Photos ci-dessus : hot-spots sur les deux joues de Nikita, golden retriever de dix ans, avant (photos de gauche) et après tonte et nettoyage (photos de droite). Après la tonte, on peut voir qu’on est en présence d’un hot-spot simple sur la joue droite de la chienne (photos du haut), et d’une furonculose pyotraumatique sur la joue gauche (photos du bas). Un premier traitement antibiotique a permis une bonne amélioration… mais croûtes et prurit ont réapparu à l’arrêt du traitement, ce qui a obligé à prolonger l’administration d’antibiotiques : cas de figure classique chez une chienne golden retriever, race prédisposée aux formes compliquées de hot-spots.
Une fois la plaque bien dégagée, et le chien revenu à la maison, la lésion doit avant tout être gardée tout simplement… propre ! Et, tout aussi important, à l’abri des mouches.
Le traitement est poursuivi avec des sprays ou lotions destinées à lutter contre l’irritation, les démangeaisons et l’infection.

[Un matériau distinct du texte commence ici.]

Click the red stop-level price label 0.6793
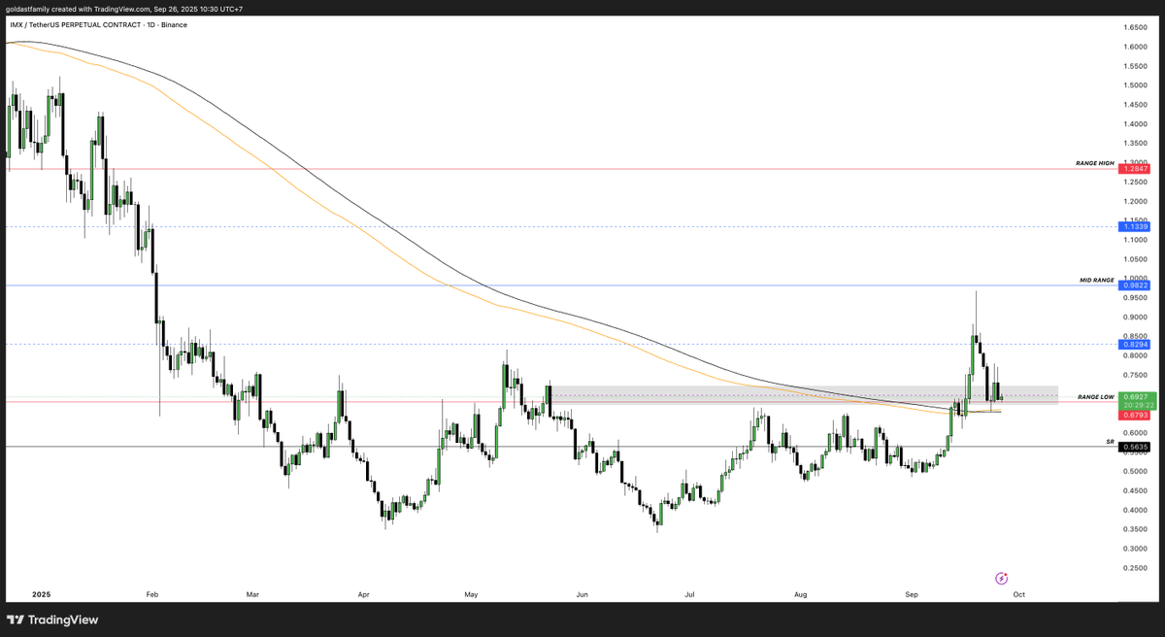This screenshot has width=1165, height=637. pos(1134,414)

Le plus souvent, une collerette est nécessaire pour empêcher le chien de continuer à se lécher ou à se mordre. La collerette l’empêchera aussi de gratter la lésion si celle-ci se situe sur la joue. Rarement, il peut être nécessaire de mettre le chien sous tranquillisant pendant quelques jours, jusqu’à la guérison du hot spot.
2 – Traitements par voie générale :
Deux familles de médicaments peuvent être utilisées par voie générale en cas de hot spot : les antibiotiques, et les corticoïdes.
Les antibiotiques sont indispensables en cas de furonculose, et sont alors utilisés sur une longue durée. Sur un hot spot simple et pas trop étendu, on s’en passe si le traitement local a une bonne chance d’être suffisant. On utilise de préférence des antibiotiques diffusant bien dans la peau, et habituellement actifs sur les staphylocoques.
L’utilisation des corticoïdes se décide au cas par cas, en fonction de l’intensité de l’inflammation, des démangeaisons et de la douleur. On les évite autant que possible en cas de furonculose.
On peut aussi citer dans les traitements par voie générale, les traitements d’une cause sous-jacente – si on a pu en identifier une, et que les hot spots ont un caractère suffisamment récidivant pour justifier une telle recherche : désensibilisation dans le cas d’une atopie, acaricides dans le cas d’une gale sarcoptique ou d’une démodécie, etc. Comme chez tout chien, mais plus particulièrement en cas de hot spot, il est recommandé d’entretenir en permanence une bonne prévention contre les parasites externes (puces, tiques et moustiques).
Et ensuite ?
Bon, pas de panique quand même : beaucoup de chiens font un hot-spot dans leur vie, parfois deux, et puis ça s’arrête là. Dans ce cas de figure, il n’est pas nécessaire de mettre en œuvre toute une stratégie : on traite le hot-spot comme indiqué ci-dessus, et puis c’est tout. Cela dit, s’il existe une cause évidente, on va bien sûr essayer de l’éliminer : si le chien grouille de puces, un traitement anti-parasitaire régulier sera à mettre en place. Pour les chiens à sous-poil très dense et mal entretenu, des toilettages réguliers, voire une tonte complète en début d’été, seront à envisager ; (nous voyons quelques briards ou bobtails entièrement tondus – sauf la tête – pendant l’été : cela évite les macérations, les problèmes d’épillets, etc). Pour les caniches qui déclenchent systématiquement un hot-spot de la joue après le toilettage, (encore une fois, il s’agit d’une sensibilité individuelle du chien, la qualité du toilettage n’est pas en cause), une discussion avec le/la toiletteur/euse pour éviter toute irritation de cette région, permettra généralement de régler le problème.
Pour les chiens qui font trois hot-spots par an, la question se pose différemment, et une cause sous-jacente sera à rechercher. La conduite à tenir dépendra alors d’une discussion avec les propriétaires du chien, afin de comparer les avantages et les inconvénients, par exemple, de l’identification de la cause d’une allergie, suivie d’une désensibilisation, avec le traitement ponctuel de deux ou trois hot-spots par an.